Tuesday 16 January 2007

Mad for it

My attention was drawn today to The Grange Park website where Wasfi Kani has a blog. Well, where she has an empty blog because she evidently doesn't want to do it! Ironically, James doesn't want me to do this one either. Although I haven't made many posts, I have found them moderately therapeutic and something of an aid to putting the day or week’s events into some sort of perspective. Wasfi is someone with whom we have spent the odd evening burning the midnight oil and to be honest, I can’t imagine her writing a blog but I am sure an insight into her life at Grange Park would be entertaining. Maybe I’ll interview her for mine? Or maybe she’ll be smiling knowingly at me come the summer, safe in the knowledge that she resisted entering the Blogger universe.
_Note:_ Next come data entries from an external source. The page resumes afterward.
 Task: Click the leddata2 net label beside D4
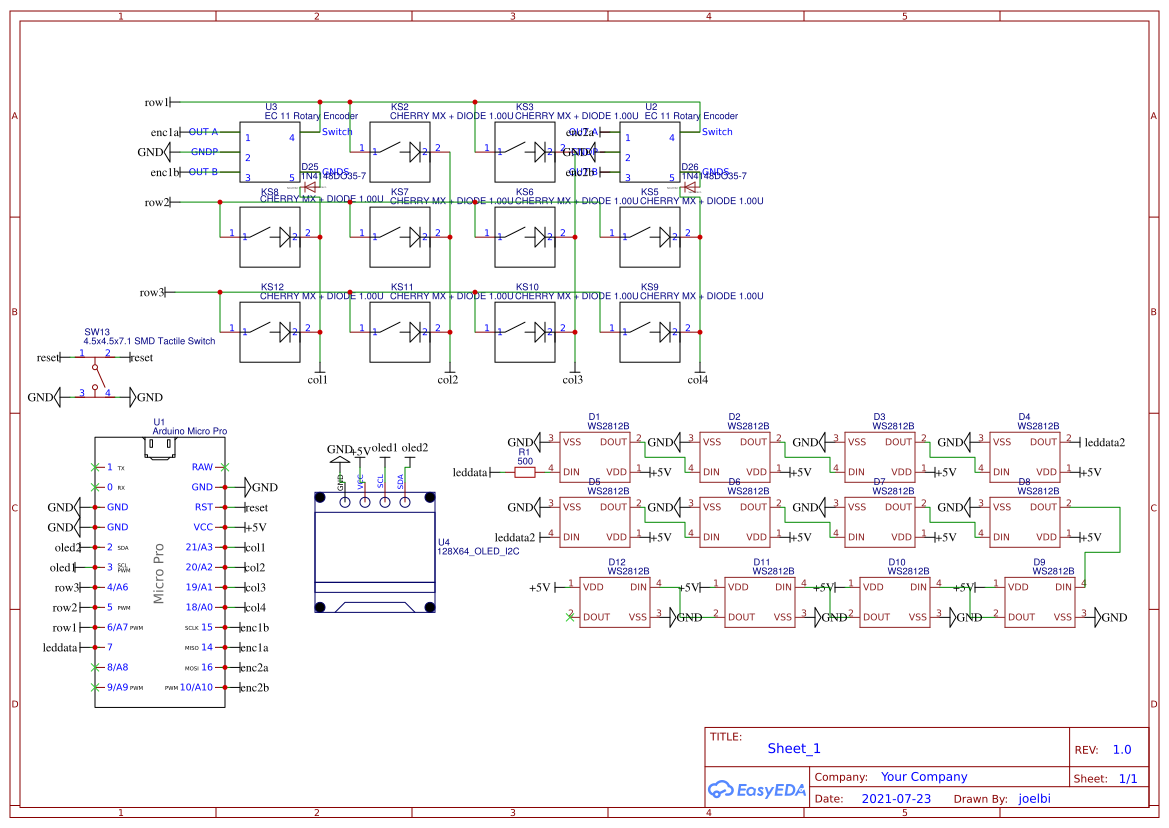tap(1105, 442)
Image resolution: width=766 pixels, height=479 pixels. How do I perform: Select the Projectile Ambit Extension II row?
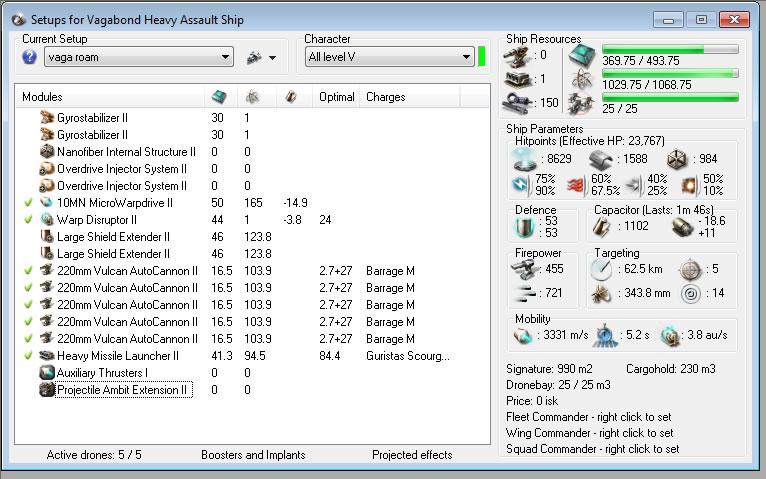tap(123, 389)
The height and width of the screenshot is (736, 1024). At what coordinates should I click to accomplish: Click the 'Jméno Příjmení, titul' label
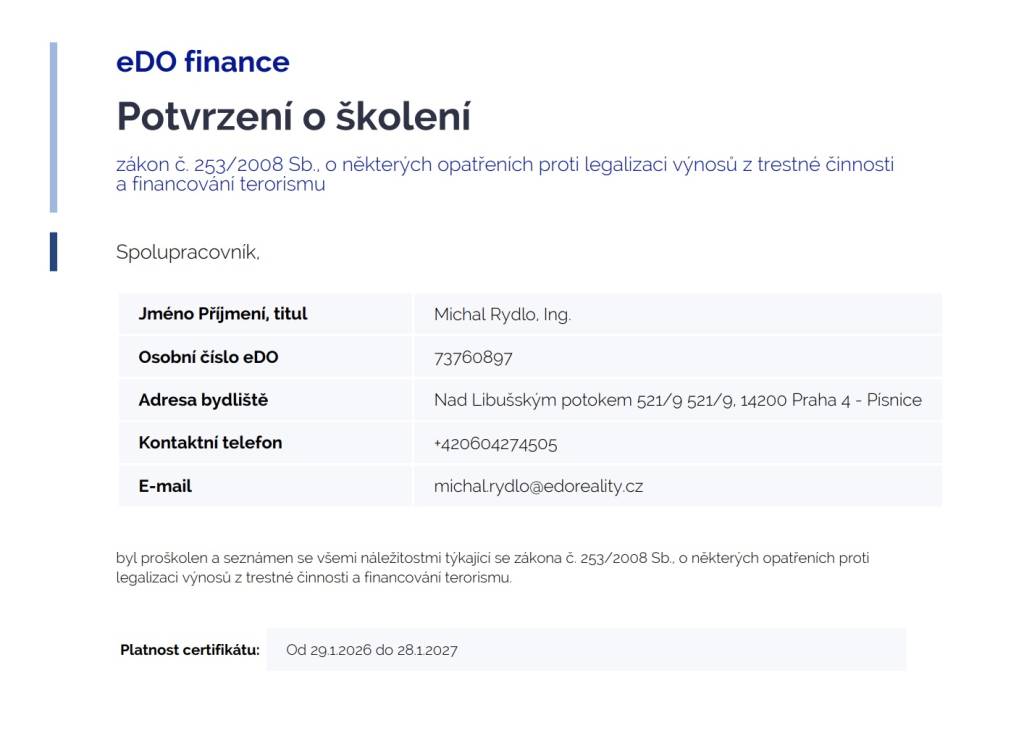tap(223, 314)
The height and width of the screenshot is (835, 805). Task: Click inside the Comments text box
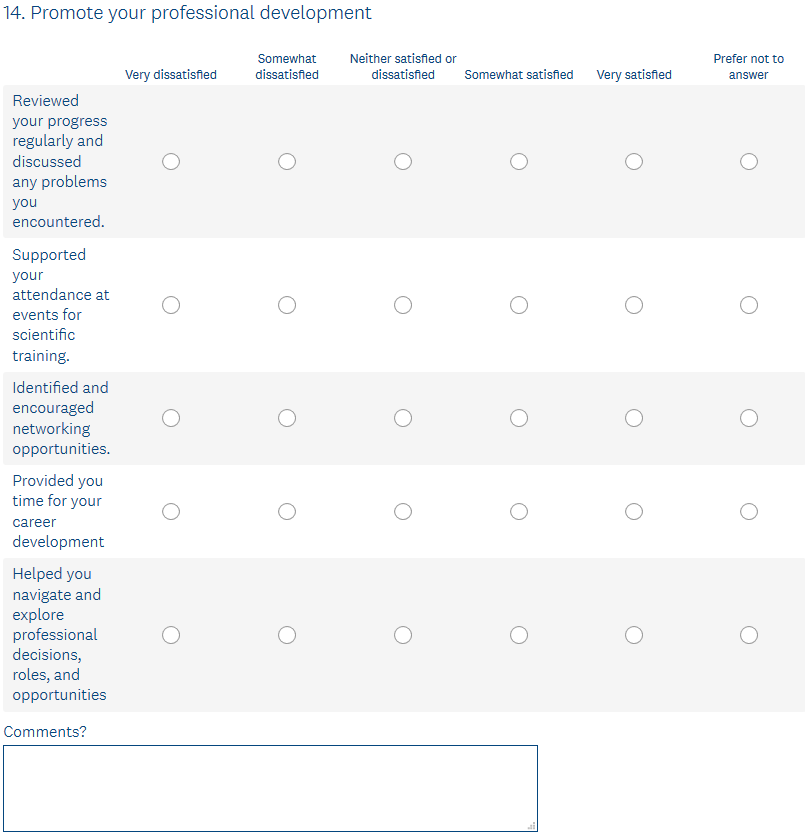[x=270, y=788]
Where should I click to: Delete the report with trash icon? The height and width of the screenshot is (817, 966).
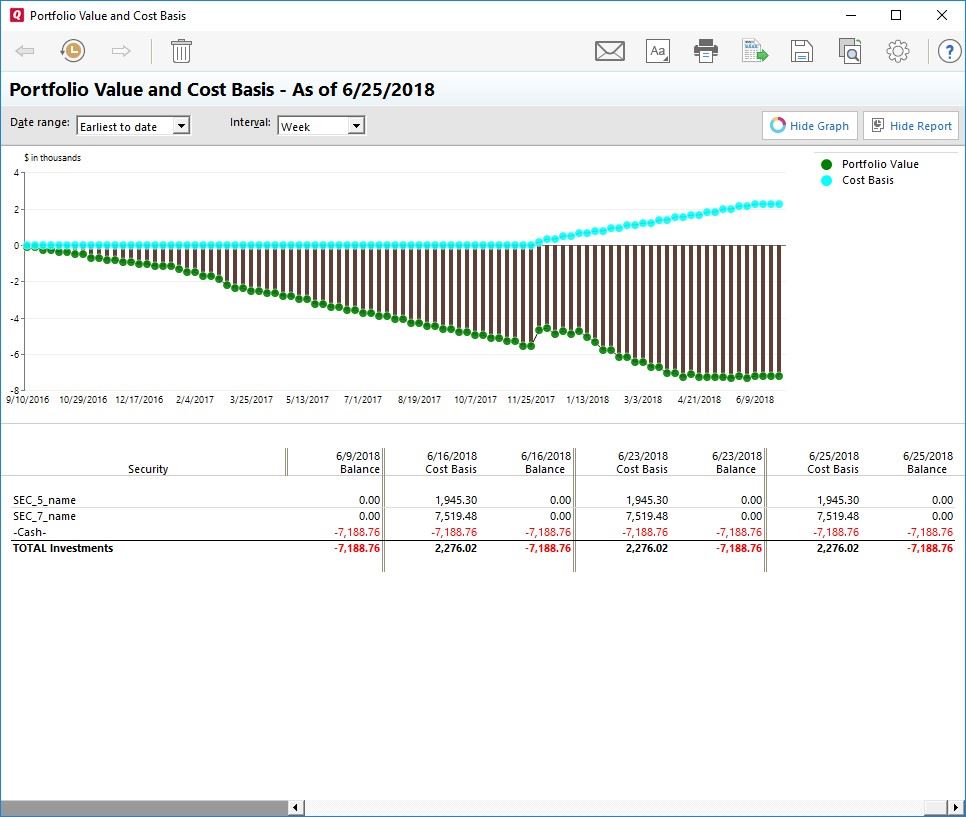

At this time of year, as we are about to send out booking forms, we become eager to get a feel for the patrons’ reaction to the forthcoming season. This year, there is an early indicator – a special springtime lecture by Barry Jobling on the wonders of Montemezzi’s L’amore dei tre Re. Booking forms were sent out three days ago and already the event is sold out. I believe the Friends are trying to arrange another lecture to cope with the demand. There are 130 places on the lecture at Leighton House. How refreshing that so many people want to learn about this magnificent piece, which bodes well for the production in July. We have talked about the opera for years (at least eight) and I find it hard to believe that finally we shall see it on our stage. Naturally, one is concerned that those we have so persistently and forcefully encouraged to support it, will actually like it. Even if I say so myself, we have rarely been wrong in that respect and calamity has been held at bay. But the past ten years of mining the rarities so successfully really has been most rewarding. Yet the knowledge of past triumphs will count for zilch come the first night of L’amore. It will be one of those evenings when critics you never knew existed will be in the house along with the established scribes and people from around the world will be in attendance. Usually, there is a school of thought that the rarity being presented is a weak work (hence it’s rarity) but oddly, in the case of L’amore, it is widely considered to be a work of substance and quality. We shall see. But the journey for many will begin with those lectures at Leighton House in the springtime and I cannot imagine a more thrilling way to begin the run-in to the big opening. As an aficionado of the work, I shall feel a little like the critic on first night, keeping a wary eye on what Barry does with it. I suspect he will ask for me to be excluded from proceedings.